SUPPLIED PASSAGE »
--
Wanted: Incremental Backup Solutions that Use a Database

January 12, 2009
Filesystems
OSS

Dear Lazyweb,

I’m looking for recommendations for Open Source backup solutions which track incremental backups using a database, and which do not use hard link directories. Someone gave me a suggested OSS backup program at UDS, but it’s slipped my memory; so I’m fairly sure that at least one or more such OSS backup solutions exist, but don’t know their names. Can some folks give me some suggestions? Thanks!

There are a number of very popular Open Source backup solutions that use a very clever hack of using hard link trees to maintain incremental backups. The advantage of such schemes is that they are very easy to code up, and it allows you to easily browse incremental backups by simply using “cd” and “ls”.

The disadvantage of such schemes is that it creates very large number of directories blocks which must be validated by an fsck operation. As I’ve discussed previously, this causes e2fsck to consume a vast amount of memory; sometimes more than can be supported by 32-bit systems. Another problem which has recently been brought home to me, is how much time it can take to fsck such file systems.
--
GIVEN DATA »
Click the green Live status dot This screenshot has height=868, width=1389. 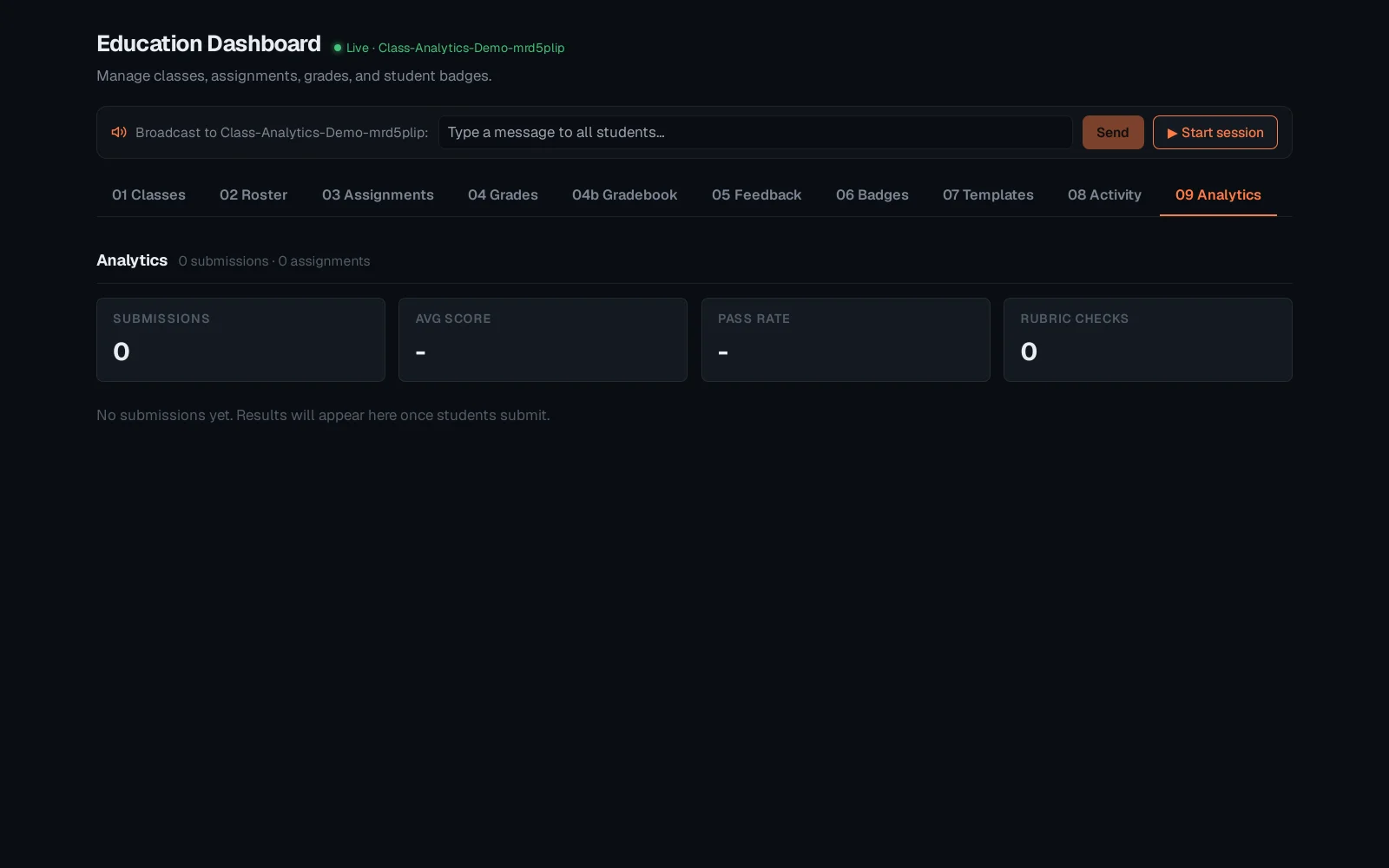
--
THE TASKS »
• a. In the post on incremental backups, which two commands let you browse backups made with hard link trees?
• b. Using the post on incremental backups, explain why backup schemes built on hard link trees cause trouble for fsck.
• c. Write a continuation of the post on incremental backups, starting after its last sentence.

RESPONSES TO THE EXERCISE »
• a. "cd" and "ls"

• b. These schemes create a very large number of directory blocks, and an fsck operation must validate all of them. As a result, e2fsck consumes a vast amount of memory, sometimes more than 32-bit systems can support, and checking such file systems can take a long time.

• c.
This shouldn’t have come as a surprise. Replicating the directory hierarchy for each incremental backup is perhaps the most inefficient way you could come up with for storing information for an incremental backup. The filenames are replicated in each directory hierarchy, and even if an entire subtree hasn’t changed, the directories associated with that subtree must be replicated for each snapshot. As a result, each incremental snapshot results in a large number of additional directory blocks which must be tracked by the filesystem and checked by fsck. For example, in one very extreme case, a user reported to me that their backup filesystem contained 88 million inodes, of which 77 million of them were directories. Even if we assume that every directory was only a single block long, that still means that during e2fsck’s pass 2 processing, 77 million times 4k, or 308 gigabytes, worth of directory blocks must be read into memory by e2fsck’s pass 2. Worse yet, these 308 GB of directory blocks are scattered all across the filesystem, which means the time to simply read all of the directory blocks so they can be validated will take a very, very, long time indeed.

The real right way to do implement tracking incremental backups is to use a database, since it can much more efficiently store and organize the information of what file is located where, for each incremental snapshot. If the user wants to browse an incremental snapshot via “cd” and “ls”, this could be done via a synthetic FUSE filesysem. There’s a reason why all of the industrial-strength, enterprise-class backup systems use real databases; it’s the same reason why enterprise class databases use their own data files, and not try to store relational tables in a filesystem, even if the filesystem supports b-tree directories and efficient storage of small files. Purpose written-and-opimzied solutions can be far more efficient than general purpose tools.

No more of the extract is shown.